Thank you very much, I succeed to testing the map adapted model. But I found another question, I don't know what is the evaluating standard. For example, I got the output as following.

PS D:\jupyter_file\VITbook\third\speaker_recognition_GMM_UBM-master\src\speaker_recognition> python testing_model.py --map_file_name map_file.npy --ubm_file_name ubm_file.npy --test_csv_file a_2_16.csv --N 1500 [-57706.67108446]

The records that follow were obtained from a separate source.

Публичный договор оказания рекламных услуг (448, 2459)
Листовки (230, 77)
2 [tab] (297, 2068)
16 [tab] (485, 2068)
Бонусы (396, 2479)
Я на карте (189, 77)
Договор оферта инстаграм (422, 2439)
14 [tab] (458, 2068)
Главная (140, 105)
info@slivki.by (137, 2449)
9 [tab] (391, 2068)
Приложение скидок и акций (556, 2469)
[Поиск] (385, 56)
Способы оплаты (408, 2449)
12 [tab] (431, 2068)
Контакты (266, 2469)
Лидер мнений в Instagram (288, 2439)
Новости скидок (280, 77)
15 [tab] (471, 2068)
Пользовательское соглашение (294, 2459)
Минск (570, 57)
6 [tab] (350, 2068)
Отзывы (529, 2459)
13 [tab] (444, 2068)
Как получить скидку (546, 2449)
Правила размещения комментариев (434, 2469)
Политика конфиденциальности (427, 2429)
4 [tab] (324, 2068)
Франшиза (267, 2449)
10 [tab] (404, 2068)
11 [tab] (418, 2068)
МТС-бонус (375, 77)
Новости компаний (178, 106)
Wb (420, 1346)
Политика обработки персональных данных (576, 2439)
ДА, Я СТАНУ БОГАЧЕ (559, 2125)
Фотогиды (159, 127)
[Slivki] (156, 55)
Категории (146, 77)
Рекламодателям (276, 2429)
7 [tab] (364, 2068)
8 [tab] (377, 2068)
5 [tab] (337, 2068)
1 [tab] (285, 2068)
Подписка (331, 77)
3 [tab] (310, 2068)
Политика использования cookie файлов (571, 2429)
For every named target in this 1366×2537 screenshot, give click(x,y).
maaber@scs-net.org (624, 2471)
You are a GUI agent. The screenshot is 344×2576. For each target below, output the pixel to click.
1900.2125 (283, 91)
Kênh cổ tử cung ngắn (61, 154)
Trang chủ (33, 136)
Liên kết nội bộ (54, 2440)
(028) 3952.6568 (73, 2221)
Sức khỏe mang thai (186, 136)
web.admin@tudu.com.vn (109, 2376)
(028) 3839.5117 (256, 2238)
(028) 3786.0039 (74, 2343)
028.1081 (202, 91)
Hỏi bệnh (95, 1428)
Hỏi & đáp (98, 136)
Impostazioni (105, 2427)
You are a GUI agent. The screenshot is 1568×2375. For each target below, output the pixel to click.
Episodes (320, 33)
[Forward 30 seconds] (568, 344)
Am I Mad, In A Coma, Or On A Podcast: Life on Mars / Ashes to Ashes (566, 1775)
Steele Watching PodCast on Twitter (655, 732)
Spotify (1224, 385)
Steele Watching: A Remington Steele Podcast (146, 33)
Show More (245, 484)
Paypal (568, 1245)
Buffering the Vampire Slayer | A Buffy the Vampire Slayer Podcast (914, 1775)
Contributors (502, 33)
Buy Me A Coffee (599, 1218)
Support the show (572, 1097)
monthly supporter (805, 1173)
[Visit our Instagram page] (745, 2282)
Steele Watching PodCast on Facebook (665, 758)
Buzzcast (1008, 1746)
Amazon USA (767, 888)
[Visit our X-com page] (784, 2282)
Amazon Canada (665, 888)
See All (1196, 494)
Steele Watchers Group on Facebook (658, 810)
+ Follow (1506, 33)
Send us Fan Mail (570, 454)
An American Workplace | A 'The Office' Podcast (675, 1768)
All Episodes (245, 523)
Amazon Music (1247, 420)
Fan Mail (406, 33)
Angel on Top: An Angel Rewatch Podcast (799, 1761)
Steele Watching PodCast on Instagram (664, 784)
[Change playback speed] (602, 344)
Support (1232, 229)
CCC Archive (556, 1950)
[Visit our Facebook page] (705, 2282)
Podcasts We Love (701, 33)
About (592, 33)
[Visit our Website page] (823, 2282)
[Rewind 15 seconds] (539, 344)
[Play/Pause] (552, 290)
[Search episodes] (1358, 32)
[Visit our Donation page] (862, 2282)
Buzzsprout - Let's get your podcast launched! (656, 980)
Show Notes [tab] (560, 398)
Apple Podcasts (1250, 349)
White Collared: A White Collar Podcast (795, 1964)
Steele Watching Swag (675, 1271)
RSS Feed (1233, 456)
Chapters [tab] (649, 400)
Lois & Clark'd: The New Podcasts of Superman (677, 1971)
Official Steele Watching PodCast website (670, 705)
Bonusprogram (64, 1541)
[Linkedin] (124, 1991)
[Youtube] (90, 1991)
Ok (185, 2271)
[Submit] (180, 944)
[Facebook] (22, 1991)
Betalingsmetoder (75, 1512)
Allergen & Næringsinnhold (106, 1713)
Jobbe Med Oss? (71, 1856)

how do I know whether the .csv file is similiar to the map_file.npy by [-57706.67108446] ?

我不知道输出结果[-57706.67108446]代表什么含义

RiskySignal commented 3 years ago

[-57706.67108446] is the log-likelihood of the test audio clip. You can use LLR or HNORM to judge whether the clip is belong to the target user. You can find the definition in this paper. But I did not find how to set these thresholds. So, I think maybe it's a way to use a valiadation dataset to choose a best threshold making the FNR-FPR best.